How Disastrous is Senator Clinton’s Mortgage Proposal?
Richard Thaler and Susan Woodward paint her proposal as some massive interest rate ceiling:
What would happen if scheduled rate increases were halted? Although it might make some borrowers happy, such a freeze could potentially poison the mortgage market and quickly exacerbate the slump in housing prices. If lenders and investors do not receive the interest payments they expected, they will be wary going forward. Should they avoid providing funds for adjustable rate mortgages, since the government would have just proven that the terms can be changed if difficulty arises? Should they avoid all mortgages, since the government now seems to prioritize short-term concerns for borrowers? Maybe they should avoid lending in the United States altogether? Such a policy would clearly send a dangerous message far beyond our borders. Two trillion dollars of U.S. national debt is held by foreign governments. Interest rates on this debt are low in part because foreigners trust the U.S. to pay back its loans as promised. The rates would surely be higher if its holders thought the U.S. could renege on its promises to pay.
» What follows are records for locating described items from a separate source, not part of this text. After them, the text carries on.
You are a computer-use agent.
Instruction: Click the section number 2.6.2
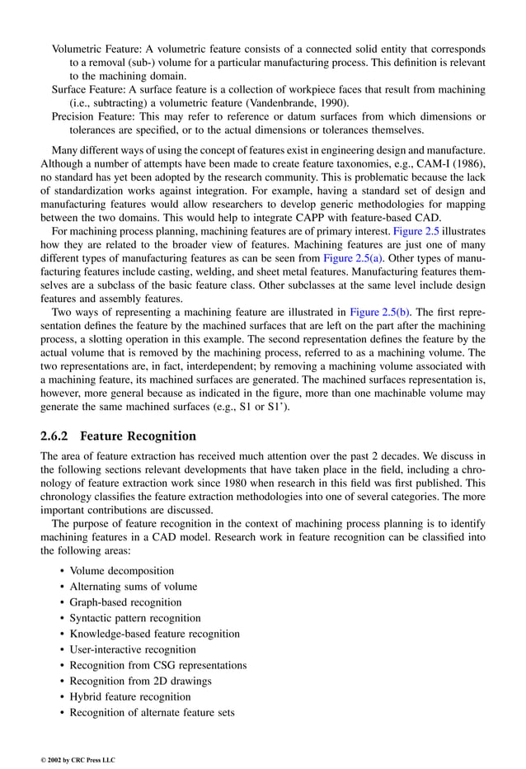click(x=56, y=436)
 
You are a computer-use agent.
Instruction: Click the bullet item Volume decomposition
click(x=121, y=570)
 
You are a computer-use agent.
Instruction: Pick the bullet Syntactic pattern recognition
click(x=134, y=617)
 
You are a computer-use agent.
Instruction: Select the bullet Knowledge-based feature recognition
click(x=154, y=634)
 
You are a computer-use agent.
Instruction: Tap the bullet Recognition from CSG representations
click(x=157, y=665)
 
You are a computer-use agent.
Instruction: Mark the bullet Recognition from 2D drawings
click(x=140, y=681)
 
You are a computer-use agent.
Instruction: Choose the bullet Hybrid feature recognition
click(x=129, y=696)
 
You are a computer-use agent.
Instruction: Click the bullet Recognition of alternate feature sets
click(x=152, y=712)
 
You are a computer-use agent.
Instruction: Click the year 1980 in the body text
click(x=223, y=484)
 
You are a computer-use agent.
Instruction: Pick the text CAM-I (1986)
click(x=450, y=164)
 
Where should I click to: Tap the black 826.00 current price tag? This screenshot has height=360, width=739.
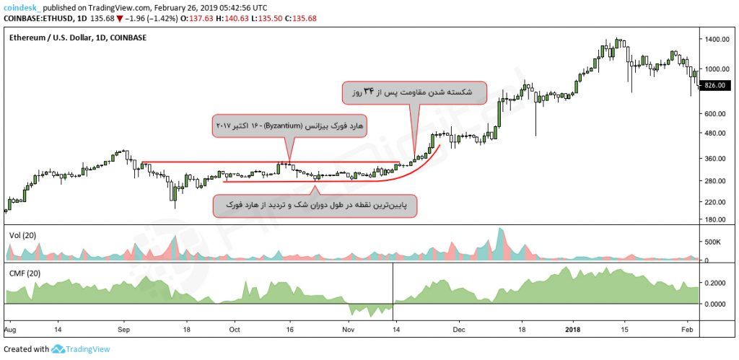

But this is precisely the expectation America would encourage by unilaterally changing the terms on $2 trillion in mortgages held by investors around the world.
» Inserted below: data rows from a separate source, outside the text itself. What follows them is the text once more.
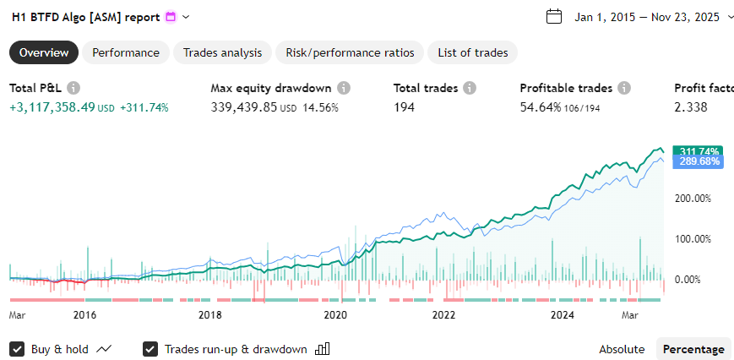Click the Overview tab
[x=44, y=52]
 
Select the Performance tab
[x=126, y=52]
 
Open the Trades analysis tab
[x=223, y=52]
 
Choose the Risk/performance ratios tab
[x=350, y=52]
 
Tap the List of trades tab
[x=472, y=52]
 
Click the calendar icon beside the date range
[x=554, y=17]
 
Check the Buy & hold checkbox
[x=17, y=349]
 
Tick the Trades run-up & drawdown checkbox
[x=151, y=349]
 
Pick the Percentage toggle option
[x=693, y=349]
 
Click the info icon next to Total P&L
[x=73, y=88]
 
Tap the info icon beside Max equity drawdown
[x=344, y=88]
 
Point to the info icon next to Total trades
[x=470, y=88]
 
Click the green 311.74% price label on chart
[x=697, y=150]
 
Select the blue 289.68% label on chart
[x=697, y=161]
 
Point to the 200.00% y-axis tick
[x=697, y=199]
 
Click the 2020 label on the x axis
[x=335, y=315]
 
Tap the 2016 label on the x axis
[x=84, y=315]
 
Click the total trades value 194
[x=405, y=107]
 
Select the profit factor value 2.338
[x=690, y=107]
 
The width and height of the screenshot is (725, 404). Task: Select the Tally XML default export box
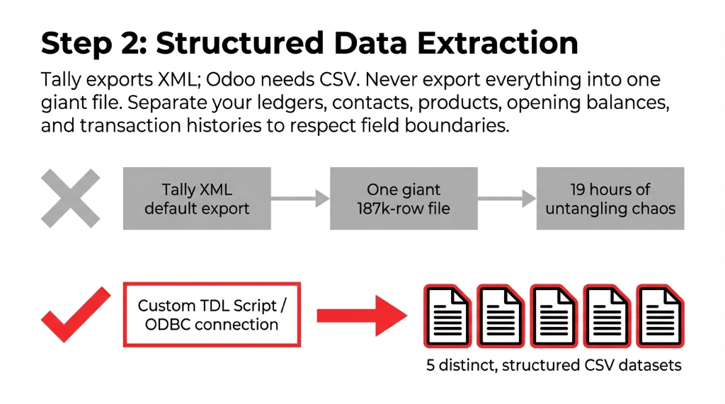(197, 199)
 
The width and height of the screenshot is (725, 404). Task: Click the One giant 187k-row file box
(404, 199)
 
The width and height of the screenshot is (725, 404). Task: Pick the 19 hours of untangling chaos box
(610, 199)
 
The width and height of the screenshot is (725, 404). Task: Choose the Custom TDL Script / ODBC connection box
(212, 315)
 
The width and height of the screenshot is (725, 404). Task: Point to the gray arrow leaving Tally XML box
(300, 199)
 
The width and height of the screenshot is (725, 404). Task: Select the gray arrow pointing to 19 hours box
(507, 199)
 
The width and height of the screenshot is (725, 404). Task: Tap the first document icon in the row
(447, 316)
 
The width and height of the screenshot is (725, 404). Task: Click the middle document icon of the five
(554, 316)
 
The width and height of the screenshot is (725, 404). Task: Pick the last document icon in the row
(660, 316)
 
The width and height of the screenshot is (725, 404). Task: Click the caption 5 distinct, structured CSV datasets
(554, 366)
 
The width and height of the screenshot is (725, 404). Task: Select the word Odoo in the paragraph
(239, 79)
While that sounds awful, let’s back up a second:
In an older posting on her Web site, Senator Clinton describes the policy as applying only to sub-prime mortgages. But most of her recent speeches do not include that qualifier, and since Hillary is nothing if not careful, one can only conclude she is either expanding her proposal to all adjustable rate mortgages, or at least would like voters to think so.
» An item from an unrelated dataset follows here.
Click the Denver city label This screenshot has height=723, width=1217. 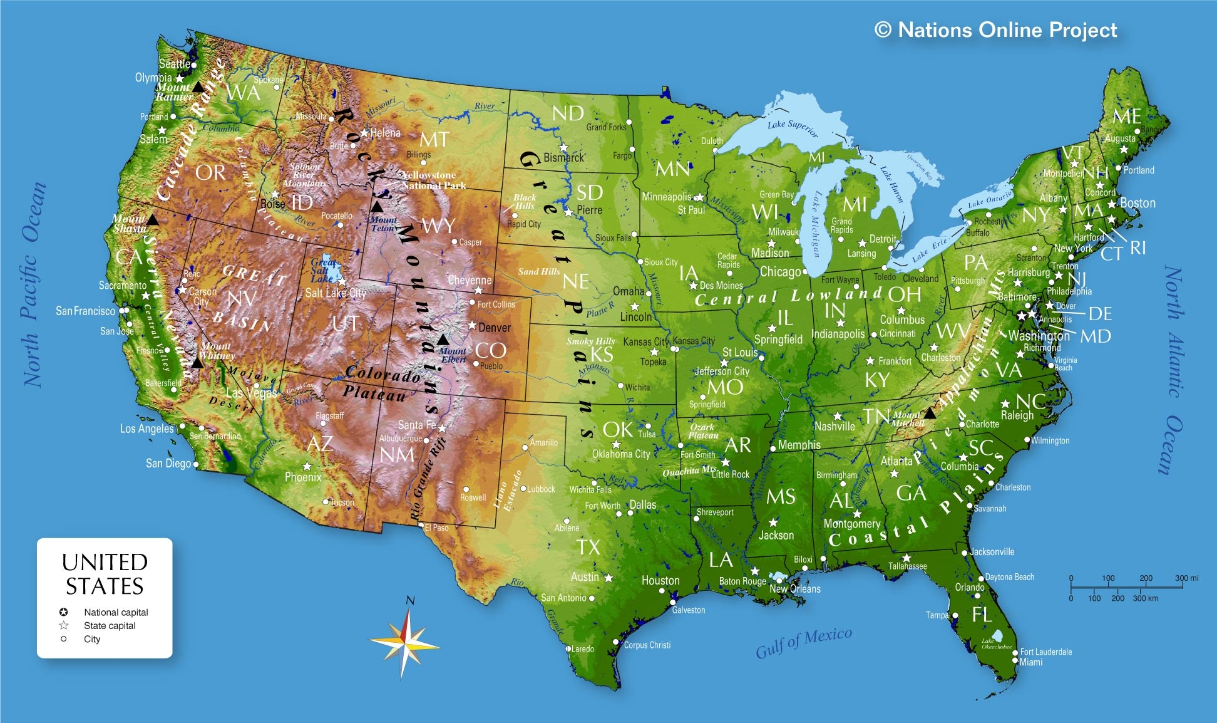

Thaler and Woodward later concede:
The Clinton proposal is a blunt tool applied too broadly to problems that are, in principle, contained and specific. Only 3.1 percent of prime (good credit) ARM loans are seriously (90 days or more) delinquent. The disconcerting delinquency rate of 16 percent is for the subprime sector–which is alarming, to be sure, but 84 percent are not seriously delinquent. Over the last three years there was an unusually large volume of aggressive lending activity with flaws at several levels. Some borrowers were led into loans they did not understand. These people deserve some concern. Other loans were made to speculators who do not live in the homes and were betting that house prices would continue to go up. The inhabitants of these homes deserve our concern, but the investors do not. It is now clear that there were too few checks and controls to assure reasonable loan underwriting practices (for example, no escrow accounts for taxes and insurance) or even good recordkeeping. An accurate assessment of the current mortgage problem would probably reveal no more than 700,000 loans with distressed borrowers. Why, then, would the U.S. government rewrite eleven million loans, or even all 3.4 million subprime mortgages? Any intervention should be targeted at the borrowers who are truly in trouble, especially those who were likely duped by unscrupulous mortgage lenders. The numbers suggest these victims are disproportionately poor, young, and African American. Looking forward, the government needs to take steps to make this market more transparent and make it easier for borrowers to make good choices. But it would be irresponsible to do this by ruling millions of legal contracts null and void.
Could there be common ground here? Thaler and Woodward argue for a targeted approach as opposed to some broad based “command-and-control approach”. Their recommendation makes sense to me as seems to be what Senator Clinton may have been saying in that older posting.